» **Challenge**
Please copy the entries word for word, starting at the line containing "Task: Uncheck Inclure" and continuing through the last of the entries. Leave the pictures out of your copy.

» **Material for this exercise**
______________________________
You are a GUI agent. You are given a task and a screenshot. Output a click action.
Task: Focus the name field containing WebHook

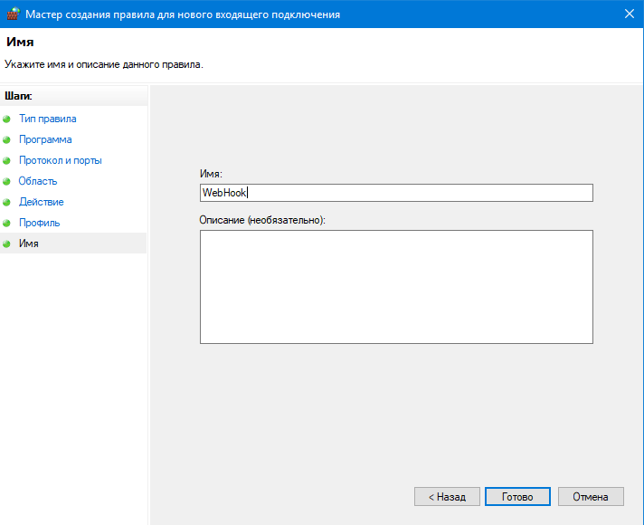point(396,193)
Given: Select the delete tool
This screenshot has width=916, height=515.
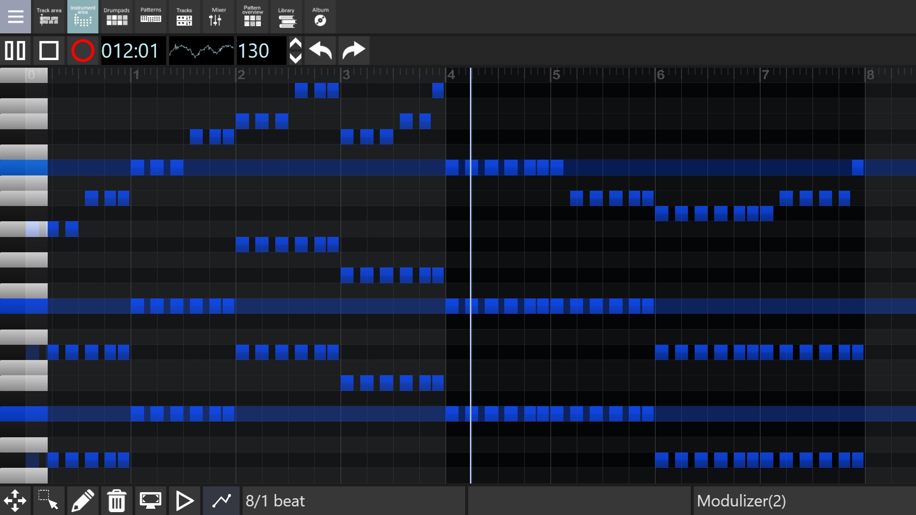Looking at the screenshot, I should (116, 500).

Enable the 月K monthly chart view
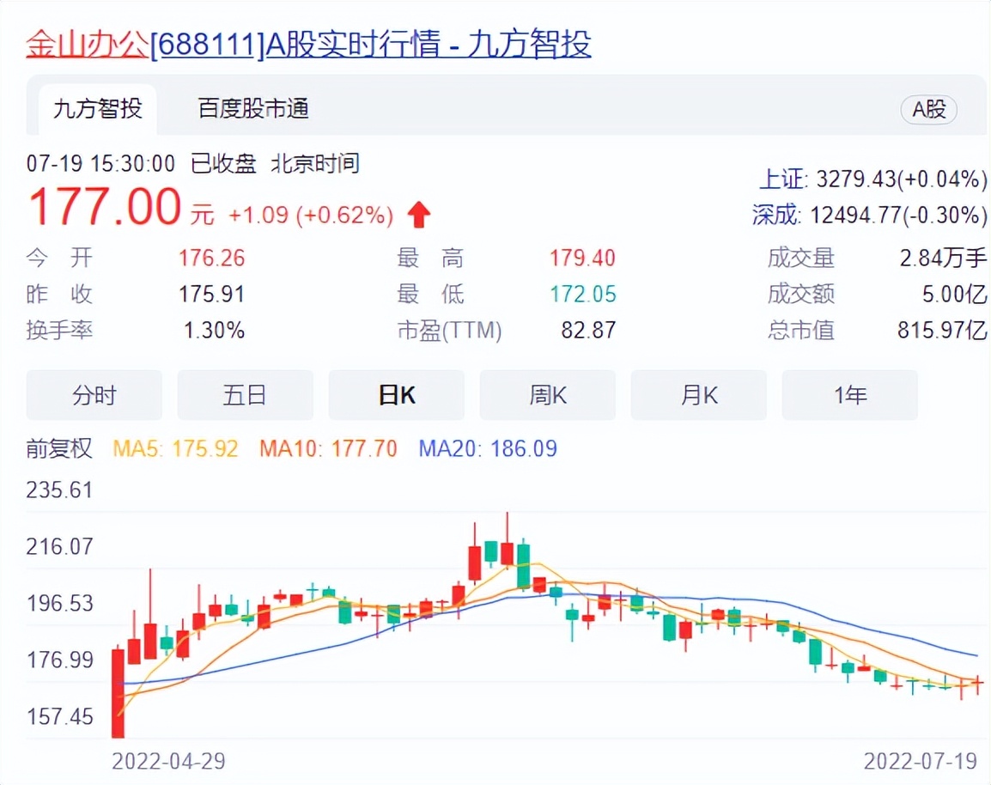point(698,394)
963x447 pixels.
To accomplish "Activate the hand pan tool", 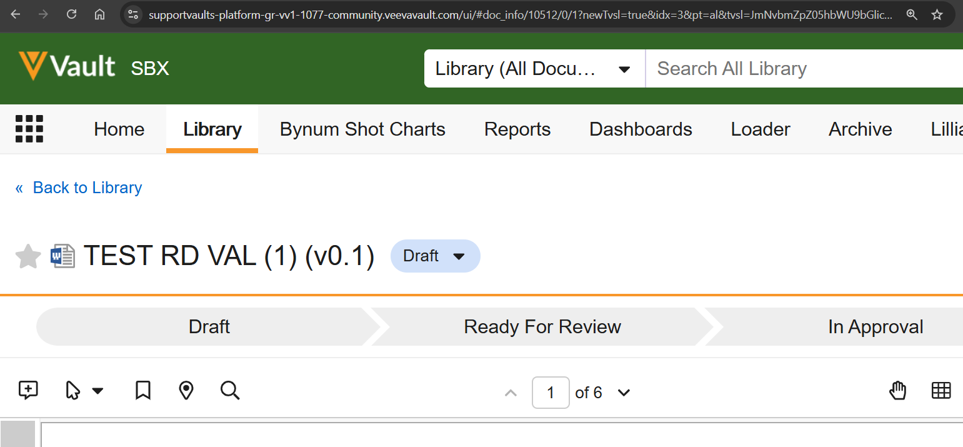I will click(897, 391).
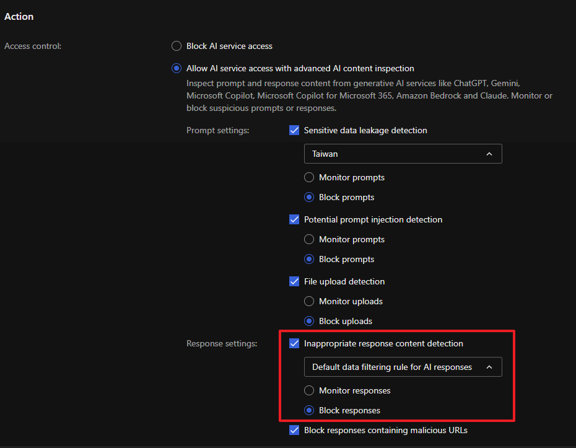Select Monitor prompts under Sensitive data leakage
The width and height of the screenshot is (576, 448).
[x=309, y=177]
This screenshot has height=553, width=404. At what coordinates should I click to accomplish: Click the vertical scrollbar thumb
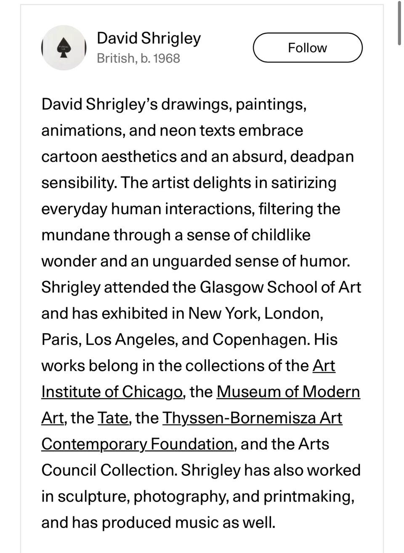[399, 23]
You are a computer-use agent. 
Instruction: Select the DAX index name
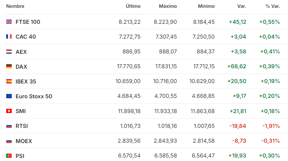(21, 66)
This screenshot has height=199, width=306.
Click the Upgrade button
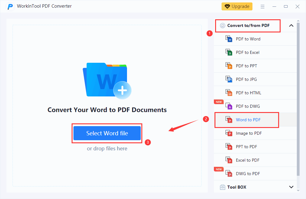[x=237, y=6]
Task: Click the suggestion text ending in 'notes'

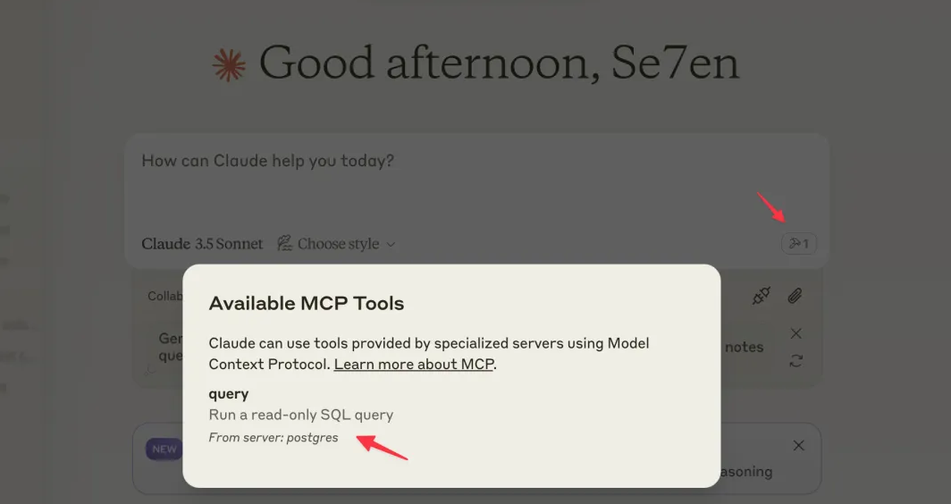Action: click(744, 347)
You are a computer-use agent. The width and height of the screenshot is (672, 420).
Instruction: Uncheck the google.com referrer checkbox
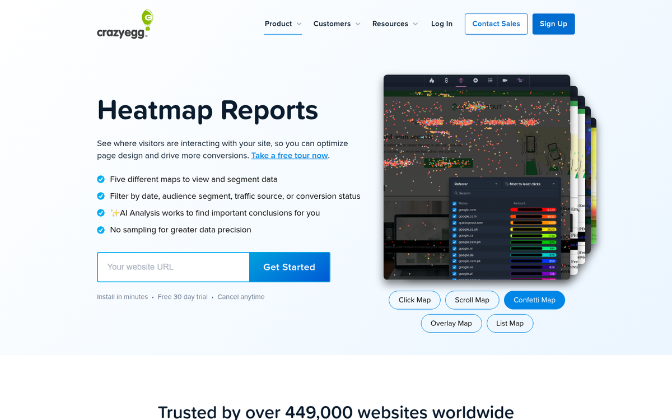[x=454, y=209]
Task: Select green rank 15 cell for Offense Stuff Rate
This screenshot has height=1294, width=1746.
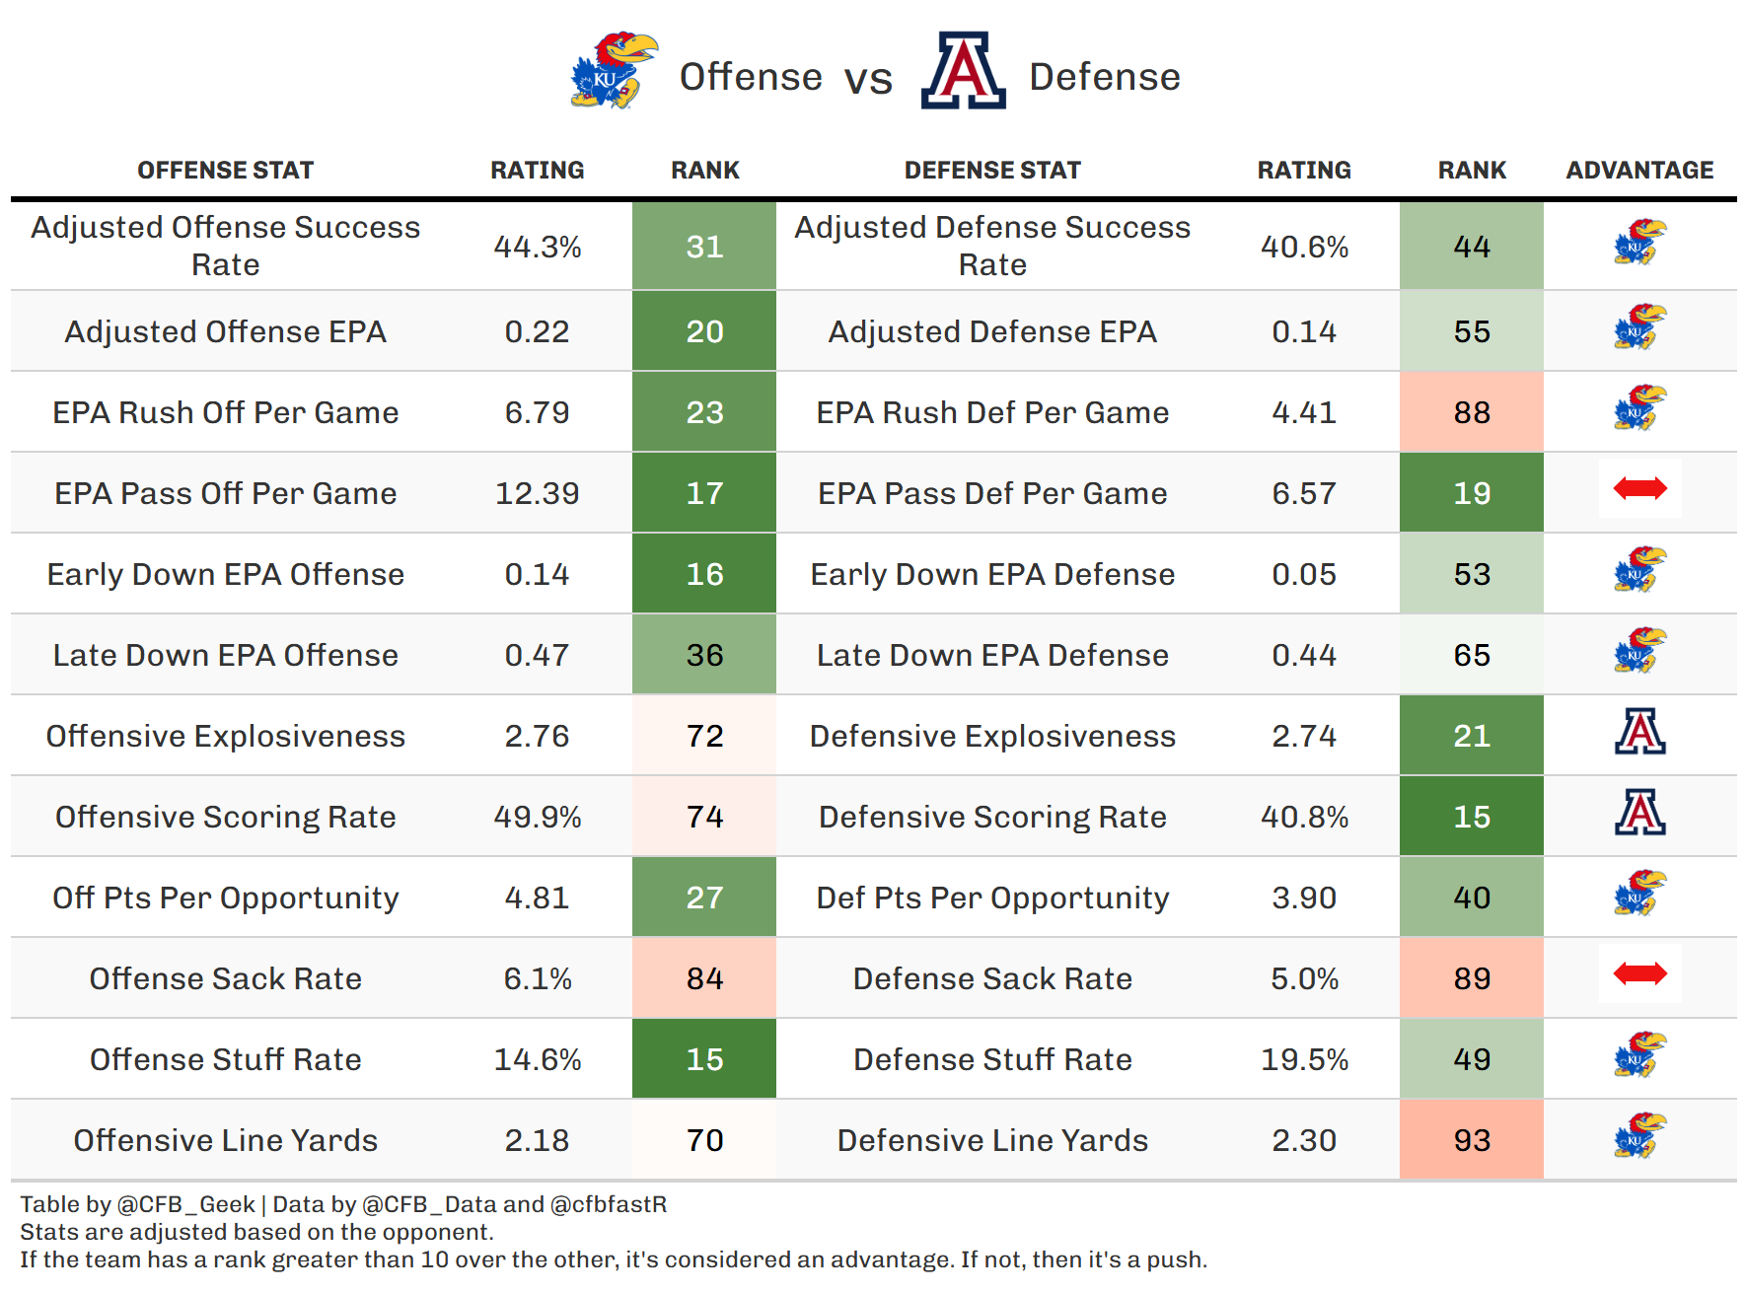Action: (704, 1059)
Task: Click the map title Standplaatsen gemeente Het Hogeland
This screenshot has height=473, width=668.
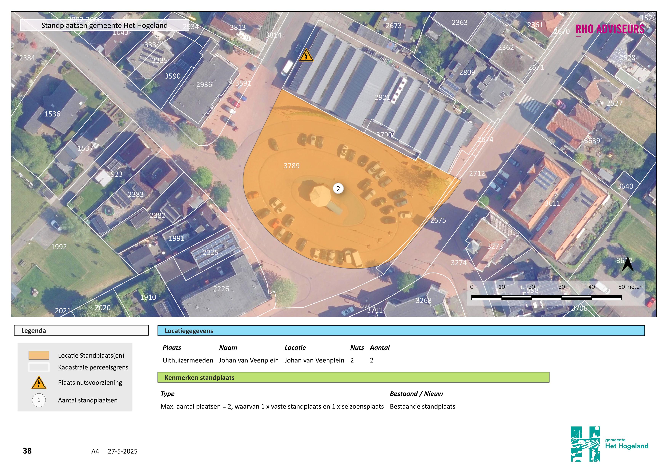Action: point(104,25)
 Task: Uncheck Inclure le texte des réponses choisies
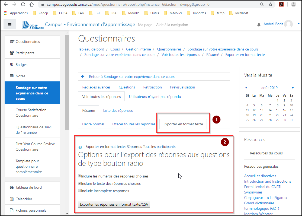[79, 183]
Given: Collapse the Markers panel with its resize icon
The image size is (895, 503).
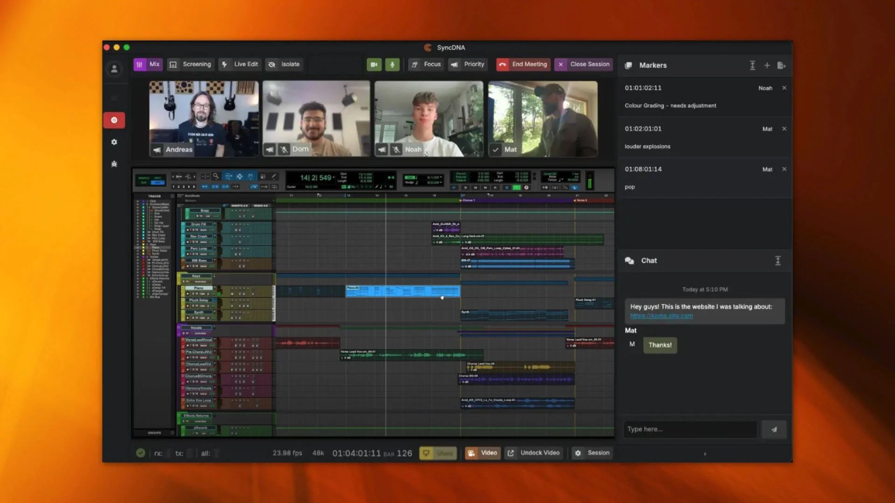Looking at the screenshot, I should (752, 66).
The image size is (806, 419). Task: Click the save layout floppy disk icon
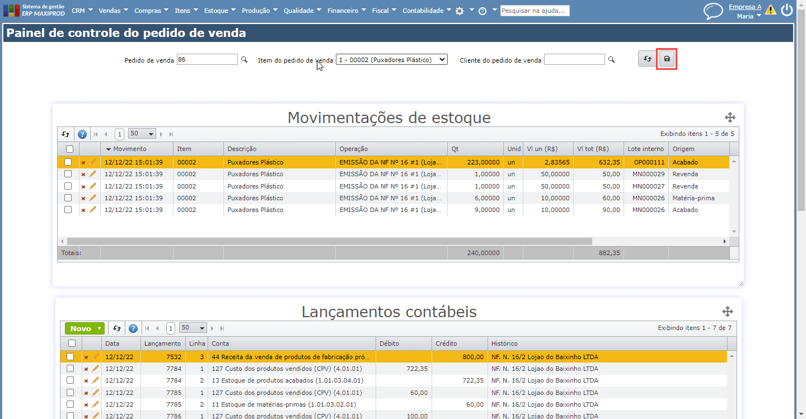(x=666, y=58)
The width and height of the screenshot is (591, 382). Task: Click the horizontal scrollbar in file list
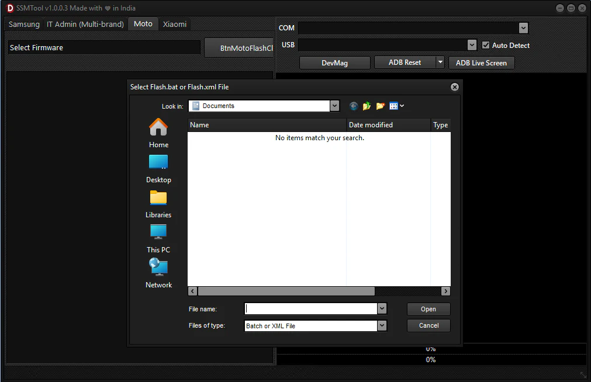coord(286,291)
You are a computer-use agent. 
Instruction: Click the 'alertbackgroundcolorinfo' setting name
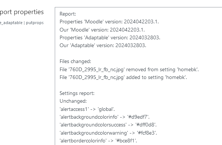click(89, 117)
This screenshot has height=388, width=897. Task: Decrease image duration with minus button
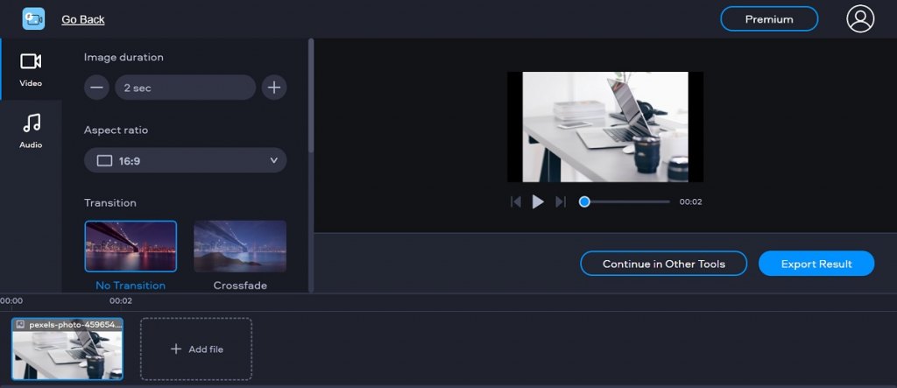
______________________________
» **Correct output**
 Task: Uncheck Inclure le texte des réponses choisies
[79, 183]
Given: Collapse the Markers panel with its resize icon
The image size is (895, 503).
Looking at the screenshot, I should (752, 66).
The image size is (806, 419). Task: Click the save layout floppy disk icon
(x=666, y=58)
The width and height of the screenshot is (591, 382). Task: Click the horizontal scrollbar in file list
coord(286,291)
You are a computer-use agent. 
Instruction: Click the 'alertbackgroundcolorinfo' setting name
click(89, 117)
This screenshot has height=388, width=897. Task: Decrease image duration with minus button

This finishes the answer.